NH Energy-Efficienency Policy

The New Hampshire State House in Concord. (Wikimedia Commons/Jared C. Benedict)

NH Energy-Efficiency Policy Passes Through the Crucible

Sam Evans-Brown

It may not have much else going for it, but 2021 was the year in which we learned that energy efficiency truly can be a winning political issue.

On November 12, the Public Utilities Commission, the body that sets electrical rates, issued a radical decision. They had been deliberating for nearly a year on whether to accept the New Hampshire utilities’ latest three-year energy efficiency plan: a consensus approach that had been agreed upon by a broad array of stakeholders. That plan—reflective of the empirical fact that investing in energy efficiency is cost-effective and prudent—included a substantial enhancement of the state’s policy ambition when it came to efficiency programs.

The PUC not only rejected the plan, but rejected the entire framework that the state’s energy-efficiency policies had been operating under for the previous half decade.

The response was immediate. The utilities shuttered the popular programs that they offer jointly under the banner of NHSaves. The most popular of these programs offers homeowners free energy audits and a 75 percent discount on $8000 worth of efficiency work, but there are many more, including programs for business owners and low-income households.

Our organization, Clean Energy NH, launched a lawsuit in response seeking an injunction on the order. While that lawsuit failed, we succeeded in stirring the pot. A cacophony of voices from across the political spectrum began to speak out against the PUC’s decision. At one point, I tried to keep track of all of the news and opinion pieces that were written about the order, but I gave up after the count crested to a few dozen. Even organizations that had not supported the now-rejected three-year efficiency plan—like the Business and Industry Association and Governor Sununu’s Department of Energy—wrote letters opposing the decision.

Simultaneously, the legal and political wheels sprung into motion. The same group of stakeholders that had crafted the three-year efficiency plan—which included clean energy advocates, ratepayer advocates, people representing low-income groups, and the utilities—jointly filed an official request that the PUC reconsider its decision. In the legislature, bill language that would right the apple cart was introduced in both chambers.
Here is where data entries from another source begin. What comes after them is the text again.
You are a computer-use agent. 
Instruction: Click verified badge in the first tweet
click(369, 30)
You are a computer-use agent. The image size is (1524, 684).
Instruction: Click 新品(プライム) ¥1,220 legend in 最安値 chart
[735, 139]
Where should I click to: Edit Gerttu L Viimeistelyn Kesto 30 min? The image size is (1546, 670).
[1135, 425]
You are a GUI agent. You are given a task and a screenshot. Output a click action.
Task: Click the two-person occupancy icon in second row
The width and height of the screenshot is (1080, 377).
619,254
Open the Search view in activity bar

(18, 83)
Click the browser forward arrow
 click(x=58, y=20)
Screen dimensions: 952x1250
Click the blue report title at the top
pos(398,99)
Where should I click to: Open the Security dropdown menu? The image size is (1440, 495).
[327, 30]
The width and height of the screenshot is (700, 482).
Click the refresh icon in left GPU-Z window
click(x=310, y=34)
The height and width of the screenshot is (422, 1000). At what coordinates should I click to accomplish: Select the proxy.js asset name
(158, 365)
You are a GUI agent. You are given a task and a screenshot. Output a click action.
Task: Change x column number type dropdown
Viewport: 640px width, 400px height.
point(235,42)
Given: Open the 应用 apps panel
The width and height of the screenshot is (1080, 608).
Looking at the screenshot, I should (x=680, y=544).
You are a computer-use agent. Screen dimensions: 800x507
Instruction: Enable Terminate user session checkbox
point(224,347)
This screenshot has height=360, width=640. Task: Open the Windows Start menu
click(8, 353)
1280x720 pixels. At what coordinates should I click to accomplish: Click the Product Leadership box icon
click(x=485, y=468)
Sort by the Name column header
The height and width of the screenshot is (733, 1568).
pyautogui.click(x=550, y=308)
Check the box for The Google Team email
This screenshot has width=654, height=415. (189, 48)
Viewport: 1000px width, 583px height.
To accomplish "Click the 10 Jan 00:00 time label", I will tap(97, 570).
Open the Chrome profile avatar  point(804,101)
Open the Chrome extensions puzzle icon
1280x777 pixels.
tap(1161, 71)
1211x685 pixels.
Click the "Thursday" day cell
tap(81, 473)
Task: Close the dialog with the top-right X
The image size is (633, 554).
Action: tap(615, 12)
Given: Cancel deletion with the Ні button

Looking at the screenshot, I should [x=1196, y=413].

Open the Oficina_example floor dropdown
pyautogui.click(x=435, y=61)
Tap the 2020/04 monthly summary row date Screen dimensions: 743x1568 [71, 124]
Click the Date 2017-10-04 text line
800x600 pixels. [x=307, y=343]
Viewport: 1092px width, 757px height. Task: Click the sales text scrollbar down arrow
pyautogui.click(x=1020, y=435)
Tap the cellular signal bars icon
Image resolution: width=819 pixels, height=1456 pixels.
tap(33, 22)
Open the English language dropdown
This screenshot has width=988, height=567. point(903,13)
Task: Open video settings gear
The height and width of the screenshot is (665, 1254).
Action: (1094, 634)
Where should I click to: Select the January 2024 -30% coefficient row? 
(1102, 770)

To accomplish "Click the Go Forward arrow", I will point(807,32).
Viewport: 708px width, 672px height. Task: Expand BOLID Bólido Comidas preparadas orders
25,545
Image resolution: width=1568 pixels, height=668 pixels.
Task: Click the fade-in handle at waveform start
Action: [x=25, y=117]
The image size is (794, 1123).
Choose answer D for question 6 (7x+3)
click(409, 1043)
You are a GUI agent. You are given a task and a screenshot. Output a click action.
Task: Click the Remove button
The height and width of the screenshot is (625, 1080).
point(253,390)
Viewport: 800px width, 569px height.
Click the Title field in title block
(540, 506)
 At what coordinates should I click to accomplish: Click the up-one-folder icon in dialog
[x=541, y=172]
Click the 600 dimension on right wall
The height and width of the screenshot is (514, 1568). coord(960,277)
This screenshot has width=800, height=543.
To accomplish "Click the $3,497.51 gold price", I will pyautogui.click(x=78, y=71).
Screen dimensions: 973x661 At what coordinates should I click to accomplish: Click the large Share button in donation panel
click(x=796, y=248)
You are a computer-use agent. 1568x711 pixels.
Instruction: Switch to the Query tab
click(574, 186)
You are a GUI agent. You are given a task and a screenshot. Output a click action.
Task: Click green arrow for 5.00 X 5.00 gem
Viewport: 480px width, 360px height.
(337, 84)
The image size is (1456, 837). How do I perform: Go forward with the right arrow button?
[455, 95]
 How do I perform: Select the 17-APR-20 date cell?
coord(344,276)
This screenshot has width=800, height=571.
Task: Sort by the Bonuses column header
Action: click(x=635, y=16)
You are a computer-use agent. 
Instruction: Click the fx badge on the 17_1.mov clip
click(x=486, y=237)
As of this writing, it seems that it’s the legislative solution that will reverse the decision most quickly. The first bill passed the New Hampshire House of Representatives unanimously, and after some tweaks to that will effectively wipe the PUC’s decision off the books, did the same in the Senate. The Senate version has the Governor’s endorsement, and seems to be on the fast track to become law.

Meanwhile, the Commission itself has dug in its heels. They obdurately rejected the motion for reconsideration and were promptly presented with three separate appeals of their decision to the NH Supreme Court. The silver lining of a decision so extreme is that it unites parties that sometimes are at loggerheads.

So, what to do, going forward? It will likely take at least a year before New Hampshire resumes any sort of progress towards an energy-efficiency policy that truly incentivizes residents to capture all of the wasted energy that makes economic sense for us to capture.

However, what this fight shows is that there is a large group of stakeholders who like energy-efficiency policies: homebuilders, business owners, ratepayer advocates, and even the utilities (assuming they are properly incentivized). Once the dust has settled, those stakeholders need to come back to the table and ask how the Granite State can start putting one foot in front of the other again and make progress on energy efficiency. It’s clear we have the political power to make that progress happen.

Sam Evans-Brown is the Executive Director of Clean Energy NH.